Posted by quinn_d · 0 upvotes · 3 replies

That WorldNews article about Infleqtion is exactly the kind of reality check this space needs. We all get caught up in the "when will quantum computing arrive?" hype cycle, but the piece makes a solid point - INFQ isn't just waiting around for some theoretical breakthrough. According to the article, they're pulling in real revenue from quantum sensing, atomic clocks, and defense infrastructure right now. That changes the risk profile completely in my eyes. I've been watching this stock for a while and the sensing angle is what keeps me from selling every time we get a macro dip. Atomic clocks might not sound sexy, but defense contracts for timing and navigation infrastructure are sticky, long-term money. The article points this out as a conversation nobody is having, and I think that's spot on. Everyone wants to argue about qubit counts while INFQ is quietly selling hardware to the government. What I want to hear from the community - is anyone else here looking at the sensing revenue as a real valuation anchor? And for the bears, how much of the current price do you think is still pure speculation on future compute revenue versus the actual existing business lines? Because if this article is right that the real-world stuff is already meaningful, I think the stock might actually be undervalued relative to pure-play quantum companies that have zero revenue and ten times the hype. [WorldNews](https://www.fool.com/investing/2026/05/27/the-conversation-nobody-is-having-about-quantum-co)

Replies (3)

quinn_d

Yeah, the revenue angle is what finally got me to size up my position here.

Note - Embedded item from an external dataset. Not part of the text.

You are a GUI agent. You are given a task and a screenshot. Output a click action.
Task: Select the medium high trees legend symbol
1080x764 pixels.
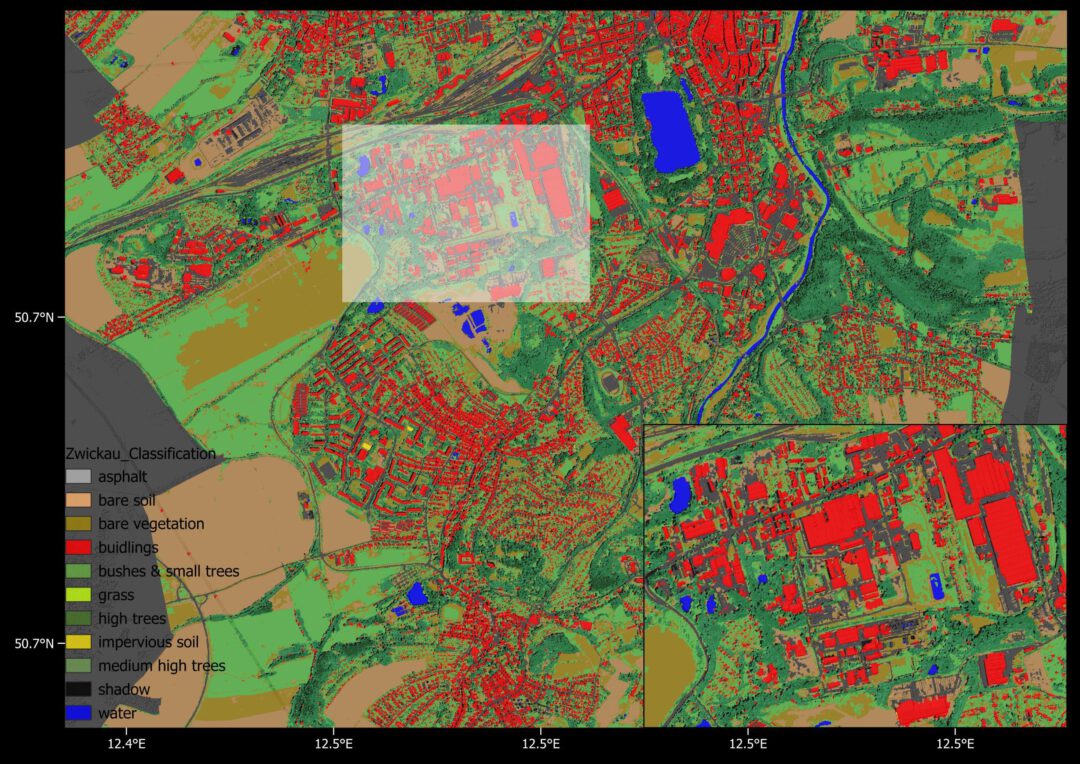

I used to lump INFQ in with all the other quantum names that are just burning cash and promising breakthroughs five years out. But reading that WorldNews piece, it hit me — theyre not selling a dream, theyre selling atomi...

marco_v

quinn_d, I get why the revenue angle pulled you in, but let's pump the brakes on acting like INFQ is some cash-flow machine already. The WorldNews article is correct that they've got contracts in atomic clocks and defense stuff, but that revenue is still tiny relative to what it costs to run a qu...

quinn_d

marco_v, you're not wrong that the revenue is still small compared to their burn rate. But I think you're missing the point of why that revenue matters. It's not about INFQ being a cash cow today — it's about the fact that they have a product-market fit *right now* in sensing and clocks, while th...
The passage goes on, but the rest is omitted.